Each line from the line that includes "The image size is (943, 486)." through the end of the material below must be transcribed exactly, with no other lines.
Segment Start: SOURCE DATA
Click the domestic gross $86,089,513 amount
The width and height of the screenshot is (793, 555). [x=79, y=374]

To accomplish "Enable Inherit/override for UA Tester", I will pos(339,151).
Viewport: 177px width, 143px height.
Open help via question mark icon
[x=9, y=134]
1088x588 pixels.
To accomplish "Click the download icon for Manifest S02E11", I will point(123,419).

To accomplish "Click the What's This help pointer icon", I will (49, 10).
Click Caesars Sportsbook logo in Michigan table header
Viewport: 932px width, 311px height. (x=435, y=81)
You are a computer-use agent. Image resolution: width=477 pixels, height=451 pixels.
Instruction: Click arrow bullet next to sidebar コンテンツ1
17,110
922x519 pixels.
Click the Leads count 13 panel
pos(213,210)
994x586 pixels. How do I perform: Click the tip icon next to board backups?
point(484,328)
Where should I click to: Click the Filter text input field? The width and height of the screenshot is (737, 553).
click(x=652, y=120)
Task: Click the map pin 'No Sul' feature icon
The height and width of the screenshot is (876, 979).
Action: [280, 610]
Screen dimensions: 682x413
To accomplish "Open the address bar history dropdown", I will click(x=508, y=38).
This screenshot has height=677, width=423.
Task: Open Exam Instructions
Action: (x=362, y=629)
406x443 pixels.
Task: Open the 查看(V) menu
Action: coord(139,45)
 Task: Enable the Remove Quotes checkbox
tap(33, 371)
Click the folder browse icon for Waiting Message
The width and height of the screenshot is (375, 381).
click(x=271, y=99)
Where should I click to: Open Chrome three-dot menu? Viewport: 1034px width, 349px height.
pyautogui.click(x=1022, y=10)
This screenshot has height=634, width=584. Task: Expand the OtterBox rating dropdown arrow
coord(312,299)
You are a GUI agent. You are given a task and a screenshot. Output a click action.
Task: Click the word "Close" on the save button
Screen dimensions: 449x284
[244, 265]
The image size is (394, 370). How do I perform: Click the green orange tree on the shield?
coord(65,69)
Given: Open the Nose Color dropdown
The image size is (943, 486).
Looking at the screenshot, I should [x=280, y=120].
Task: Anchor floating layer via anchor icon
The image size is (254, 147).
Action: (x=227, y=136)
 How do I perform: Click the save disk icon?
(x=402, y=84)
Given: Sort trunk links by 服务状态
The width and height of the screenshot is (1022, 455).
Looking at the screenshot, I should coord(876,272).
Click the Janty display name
Segment End: SOURCE DATA
* _TASK RESPONSE_:
The image size is (943, 486).
Looking at the screenshot, I should [x=280, y=120].
Task: Anchor floating layer via anchor icon
The image size is (254, 147).
Action: (x=227, y=136)
 How do I perform: Click the save disk icon?
(x=402, y=84)
Given: Sort trunk links by 服务状态
The width and height of the screenshot is (1022, 455).
Looking at the screenshot, I should coord(876,272).
Click the Janty display name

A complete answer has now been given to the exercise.